In a prior blog post, we blogged about a case (3716724 Canada Inc. v. CCC No. 375) where the Court determined that a condominium corporation had unfairly disregarded the interests of a commercial parking unit owner, when it refused to allow the owner to make changes to the common elements to accommodate “pay and display” parking, unless the unit owner hired a full-time security guard or attendant.
However, the Court also held that it was proper for the corporation to treat the proposed changes as “substantial”. (As set out in section 97(4) of the Condominium Act (the ”Act”), substantial changes to the common elements require the approval of the owners of 66 2/3 of the units in the condominium.) The Judge then requested further submissions from the parties as to whether the unit owners should be compelled to approve the proposed changes or what other remedy was appropriate. The condominium corporation argued that proposed changes should be submitted to a vote by the owners. The owner of the commercial parking units claimed that the Court had the authority to permit the changes without the necessity of a vote by the owners.
After considering those submissions, the Court released a subsequent decision and ordered that the unit owner of the commercial parking units was entitled to make the proposed changes to the common elements without any vote being put to the owners, notwithstanding the requirements of section 97(4). This conclusion was reached for several reasons:
- The owners would be in a conflict of interest position in the view of the fact that there was still an outstanding claim for damages by the owner of the commercial parking unit, stemming from the corporation having unfairly disregarded the owner’s interests.

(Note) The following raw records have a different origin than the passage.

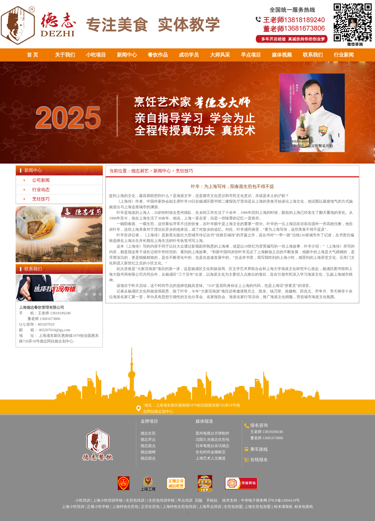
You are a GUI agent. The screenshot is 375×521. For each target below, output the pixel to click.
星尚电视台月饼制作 (212, 433)
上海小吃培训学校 (108, 500)
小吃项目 (96, 54)
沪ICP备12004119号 (284, 500)
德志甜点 (148, 458)
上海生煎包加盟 (257, 506)
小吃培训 (82, 500)
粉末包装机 (303, 506)
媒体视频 (282, 54)
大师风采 (220, 54)
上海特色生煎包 (125, 506)
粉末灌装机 (283, 506)
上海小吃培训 (73, 506)
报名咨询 (259, 425)
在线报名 (259, 459)
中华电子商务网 (254, 500)
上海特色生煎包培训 (179, 506)
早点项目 (251, 54)
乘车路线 (259, 449)
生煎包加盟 (233, 506)
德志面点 (148, 446)
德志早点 (148, 439)
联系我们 (313, 54)
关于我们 (65, 54)
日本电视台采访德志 (212, 446)
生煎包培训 (135, 500)
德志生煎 (148, 433)
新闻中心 (127, 54)
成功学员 (189, 54)
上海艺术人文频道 (211, 458)
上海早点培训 (210, 506)
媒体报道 (204, 421)
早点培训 (185, 500)
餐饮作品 (158, 54)
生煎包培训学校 (161, 500)
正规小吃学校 (98, 506)
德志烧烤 (148, 452)
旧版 (198, 500)
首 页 (32, 54)
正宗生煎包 (150, 506)
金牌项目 (149, 421)
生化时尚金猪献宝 (211, 452)
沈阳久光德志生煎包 (212, 439)
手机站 (212, 500)
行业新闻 (344, 54)
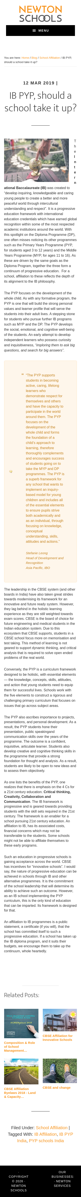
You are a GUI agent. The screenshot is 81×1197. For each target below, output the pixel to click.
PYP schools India (46, 1140)
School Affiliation (51, 1127)
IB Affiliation (45, 1134)
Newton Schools (40, 13)
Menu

- There was no way to prevent the owners casting their votes, from ignoring the Court’s finding that the requirement for a full-time security guard was unreasonable.
- The Judge, having had the benefit of the expert evidence concerning the merits of the safety measures that the commercial parking unit owner had proposed, in lieu of hiring a full-time attendant or security guard, determined that there was “no fair basis” to deny approval of the proposed changes.
The unit owner’s court application against the corporation was commenced under section 135 of the Act. This section allows the judge to “make any order the judge deems proper” where a party has unfairly disregarded the interests of the applicant or acted in a prejudicial or oppressive manner against the applicant. This is a powerful remedy that allows a judge to make ameliorative orders to rectify the effects of such wrongful conduct.
This broad wording enabled the Judge in this case to order that the proposed changes would be permitted without any need for a vote by or approval of the owners, as would otherwise be required by section 97(6).